Sjef, samen hebben wij onze eerste schreden op onze ambtelijke loopbaan gezet in het oude
raadhuis aan de Raadhuisstraat in 't Ginneken. Toen ik daar een paar jaar later dan jij binnen
kwam als volontair vervulde jij nog je militaire dienstplicht. De Gemeentekrant memoreerde het
al, de werkwijze en de sfeer daar was uniek. Natuurlijk was het een andere tijd - we spreken over
eind jaren vijftig begin jaren zestig - maar soms mag je graag nostalgisch terugdenken aan de
kleinschalige en amicale sfeer met een totaal aantal medewerkers dat de vijftien niet overschreed.
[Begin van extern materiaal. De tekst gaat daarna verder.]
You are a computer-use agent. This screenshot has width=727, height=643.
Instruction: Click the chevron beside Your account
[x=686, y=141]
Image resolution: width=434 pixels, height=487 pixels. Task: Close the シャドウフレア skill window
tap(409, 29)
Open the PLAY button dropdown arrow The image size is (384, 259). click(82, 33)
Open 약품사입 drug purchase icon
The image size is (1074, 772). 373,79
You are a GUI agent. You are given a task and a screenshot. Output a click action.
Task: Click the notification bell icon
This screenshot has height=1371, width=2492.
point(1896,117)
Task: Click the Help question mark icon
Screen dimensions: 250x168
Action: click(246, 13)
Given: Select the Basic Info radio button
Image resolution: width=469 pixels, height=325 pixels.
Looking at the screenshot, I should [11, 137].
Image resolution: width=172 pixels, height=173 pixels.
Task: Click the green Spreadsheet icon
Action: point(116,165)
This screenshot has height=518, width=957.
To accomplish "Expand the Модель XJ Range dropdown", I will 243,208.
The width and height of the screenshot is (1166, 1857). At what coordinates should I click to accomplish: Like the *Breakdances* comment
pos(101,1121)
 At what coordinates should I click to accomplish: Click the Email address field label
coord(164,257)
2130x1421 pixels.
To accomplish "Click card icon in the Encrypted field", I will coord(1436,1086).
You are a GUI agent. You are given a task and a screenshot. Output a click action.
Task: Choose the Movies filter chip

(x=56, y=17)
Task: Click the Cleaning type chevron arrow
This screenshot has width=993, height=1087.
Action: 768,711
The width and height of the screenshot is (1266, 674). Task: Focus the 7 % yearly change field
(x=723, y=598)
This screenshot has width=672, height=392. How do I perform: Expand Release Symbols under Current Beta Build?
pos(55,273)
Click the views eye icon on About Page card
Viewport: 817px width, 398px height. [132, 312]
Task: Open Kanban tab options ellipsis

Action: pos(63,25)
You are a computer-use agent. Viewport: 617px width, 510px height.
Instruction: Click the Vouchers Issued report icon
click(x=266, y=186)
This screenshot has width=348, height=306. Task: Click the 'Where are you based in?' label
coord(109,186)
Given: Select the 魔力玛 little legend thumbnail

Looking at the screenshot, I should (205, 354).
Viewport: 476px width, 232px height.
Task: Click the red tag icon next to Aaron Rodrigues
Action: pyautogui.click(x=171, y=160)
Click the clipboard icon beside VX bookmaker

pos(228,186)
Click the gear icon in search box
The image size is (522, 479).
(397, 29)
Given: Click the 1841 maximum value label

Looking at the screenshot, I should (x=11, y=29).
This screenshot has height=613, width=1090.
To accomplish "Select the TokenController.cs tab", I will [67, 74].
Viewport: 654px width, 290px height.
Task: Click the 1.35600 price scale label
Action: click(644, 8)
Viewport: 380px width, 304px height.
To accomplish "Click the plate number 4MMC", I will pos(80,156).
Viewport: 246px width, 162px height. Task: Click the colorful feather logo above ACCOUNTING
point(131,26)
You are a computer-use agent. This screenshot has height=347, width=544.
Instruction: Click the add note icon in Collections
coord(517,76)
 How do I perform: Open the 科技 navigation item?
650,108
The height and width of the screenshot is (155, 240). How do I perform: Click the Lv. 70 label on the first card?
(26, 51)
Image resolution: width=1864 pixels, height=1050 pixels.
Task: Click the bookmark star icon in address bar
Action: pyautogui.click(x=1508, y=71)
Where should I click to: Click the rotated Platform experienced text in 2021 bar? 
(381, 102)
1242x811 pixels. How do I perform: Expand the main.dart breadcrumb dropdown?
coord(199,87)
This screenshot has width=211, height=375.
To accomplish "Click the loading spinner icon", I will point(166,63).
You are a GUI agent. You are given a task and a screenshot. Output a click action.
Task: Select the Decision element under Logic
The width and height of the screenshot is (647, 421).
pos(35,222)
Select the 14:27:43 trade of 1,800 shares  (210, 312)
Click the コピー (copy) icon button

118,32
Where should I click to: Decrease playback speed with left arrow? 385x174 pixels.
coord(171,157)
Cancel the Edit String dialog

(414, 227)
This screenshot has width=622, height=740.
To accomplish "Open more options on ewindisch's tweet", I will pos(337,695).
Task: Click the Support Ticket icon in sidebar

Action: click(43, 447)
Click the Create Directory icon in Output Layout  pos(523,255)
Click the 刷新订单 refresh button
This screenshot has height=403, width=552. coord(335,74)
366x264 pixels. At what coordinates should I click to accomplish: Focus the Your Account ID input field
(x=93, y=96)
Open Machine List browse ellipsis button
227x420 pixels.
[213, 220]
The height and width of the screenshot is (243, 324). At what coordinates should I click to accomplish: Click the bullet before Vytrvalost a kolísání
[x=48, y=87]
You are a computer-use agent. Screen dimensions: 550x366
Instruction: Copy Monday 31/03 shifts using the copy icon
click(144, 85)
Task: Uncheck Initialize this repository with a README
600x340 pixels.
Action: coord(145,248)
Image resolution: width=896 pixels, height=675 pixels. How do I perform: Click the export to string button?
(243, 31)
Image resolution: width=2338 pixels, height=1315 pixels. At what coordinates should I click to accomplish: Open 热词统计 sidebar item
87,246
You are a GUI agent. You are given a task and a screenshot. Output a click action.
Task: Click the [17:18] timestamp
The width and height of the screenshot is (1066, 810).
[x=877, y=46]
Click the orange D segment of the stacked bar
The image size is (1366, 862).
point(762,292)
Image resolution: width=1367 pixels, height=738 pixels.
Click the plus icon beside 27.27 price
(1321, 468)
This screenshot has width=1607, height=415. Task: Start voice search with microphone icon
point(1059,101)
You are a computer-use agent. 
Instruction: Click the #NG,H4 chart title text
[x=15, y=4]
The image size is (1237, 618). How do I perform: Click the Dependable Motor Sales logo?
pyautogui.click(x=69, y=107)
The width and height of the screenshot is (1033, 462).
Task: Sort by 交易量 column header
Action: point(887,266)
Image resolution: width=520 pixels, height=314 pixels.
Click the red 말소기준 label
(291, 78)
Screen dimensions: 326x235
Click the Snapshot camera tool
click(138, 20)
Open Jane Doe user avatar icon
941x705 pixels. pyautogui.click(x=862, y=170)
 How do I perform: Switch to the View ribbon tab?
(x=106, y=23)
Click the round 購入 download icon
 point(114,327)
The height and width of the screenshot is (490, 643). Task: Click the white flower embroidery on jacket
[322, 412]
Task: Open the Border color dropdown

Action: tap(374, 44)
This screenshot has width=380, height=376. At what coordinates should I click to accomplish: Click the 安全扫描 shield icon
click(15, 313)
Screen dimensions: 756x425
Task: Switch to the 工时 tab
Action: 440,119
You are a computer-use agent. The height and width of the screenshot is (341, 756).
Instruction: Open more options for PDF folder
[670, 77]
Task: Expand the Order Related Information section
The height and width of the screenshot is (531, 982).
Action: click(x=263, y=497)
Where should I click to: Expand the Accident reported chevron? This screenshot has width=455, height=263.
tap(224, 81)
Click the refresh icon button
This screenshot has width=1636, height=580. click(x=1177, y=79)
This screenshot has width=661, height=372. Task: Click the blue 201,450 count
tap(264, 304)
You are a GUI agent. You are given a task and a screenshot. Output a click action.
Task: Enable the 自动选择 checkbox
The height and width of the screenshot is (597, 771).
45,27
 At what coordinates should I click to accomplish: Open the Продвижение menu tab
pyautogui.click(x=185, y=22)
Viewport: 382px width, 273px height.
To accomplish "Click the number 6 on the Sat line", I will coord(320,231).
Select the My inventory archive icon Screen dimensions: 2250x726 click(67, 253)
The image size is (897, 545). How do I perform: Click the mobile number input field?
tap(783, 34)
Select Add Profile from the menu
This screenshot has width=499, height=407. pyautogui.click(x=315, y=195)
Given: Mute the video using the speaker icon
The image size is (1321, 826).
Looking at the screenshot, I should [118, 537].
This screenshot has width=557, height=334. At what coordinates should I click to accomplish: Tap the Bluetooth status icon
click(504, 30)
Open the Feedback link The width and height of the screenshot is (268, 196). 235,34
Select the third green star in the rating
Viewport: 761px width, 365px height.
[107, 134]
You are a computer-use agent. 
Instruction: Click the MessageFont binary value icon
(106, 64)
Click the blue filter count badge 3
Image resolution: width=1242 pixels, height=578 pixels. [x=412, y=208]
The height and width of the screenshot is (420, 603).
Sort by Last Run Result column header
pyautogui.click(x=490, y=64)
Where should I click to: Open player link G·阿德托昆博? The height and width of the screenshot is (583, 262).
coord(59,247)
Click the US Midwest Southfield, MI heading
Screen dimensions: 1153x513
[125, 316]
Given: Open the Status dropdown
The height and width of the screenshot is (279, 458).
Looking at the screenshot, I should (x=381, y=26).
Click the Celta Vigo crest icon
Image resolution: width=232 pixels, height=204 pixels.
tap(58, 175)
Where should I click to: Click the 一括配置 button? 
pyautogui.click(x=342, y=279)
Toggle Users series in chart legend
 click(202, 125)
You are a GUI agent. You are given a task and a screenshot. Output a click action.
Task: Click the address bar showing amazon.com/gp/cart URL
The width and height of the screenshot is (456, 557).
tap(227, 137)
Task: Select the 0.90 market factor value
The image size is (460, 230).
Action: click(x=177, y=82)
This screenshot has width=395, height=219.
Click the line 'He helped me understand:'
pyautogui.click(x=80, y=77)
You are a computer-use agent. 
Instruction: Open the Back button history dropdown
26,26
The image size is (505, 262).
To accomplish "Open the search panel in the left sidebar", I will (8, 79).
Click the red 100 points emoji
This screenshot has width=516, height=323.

Niet zo zakelijk en minder jachtig als tegenwoordig.
In het nieuwe gemeentehuis trokken wij - toen de heer Bossink secretaris Van Zwol opvolgde -
gezamenlijk op. Jij als hoofd Financiën en ondergetekende, komende van de gemeente Breda, na
een kleine reorganisatie als Hoofd Algemene-, Sociale- en Interne Zaken en de heer Dekkers en
later de heer Van Damme als hoofd Openbare Werken. Toen al tekende zich een andere
werkwijze in het lokale bestuur af in het verlengde daarvan ook in de richting van de medewer
kers. Steeds meer zaken vroegen om een strakkere beleidsmatige aanpak, het fenomeen inspraak
deed zijn intrede en meer in jouw richting betekende dat ook het ontwerpen van beleids- en
investeringsplannen voor de korte en langere termijn. Het moge algemeen bekend zijn dat het
onderdeel Financiën bij jou in uitstekende handen was.
Vierendertig jaar was jij op een creatieve wijze verantwoordelijk voor een evenwichtig financieel
beleid en steeds, ik meen op één keer na, een sluitende begroting. Jij legde als het ware de basis
voor het huidige gezonde financiële klimaat
van de laatste jaren, zonder hiermee het tegenwoordige hoofd van de sector Middelen tekort te
doen. Tenslotte ben jij in deze zeker zijn leermeester geweest.
Het is al eerder gezegd, het was voor jou een bijzondere verandering om na een volgende
reorganisatie in het drie sectorenmodel, op 1 januari 1990, de functie van hoofd van de sector
Welzijn uit te oefenen. Het beleidsvoorbereidend werk in die sector was voor jou ten dele nieuw
maar vormde tegelijkertijd een uitdaging om op zeer directe wijze indringend kennis te maken met
het nogal eens als zachte sector aangeduide werkterrein.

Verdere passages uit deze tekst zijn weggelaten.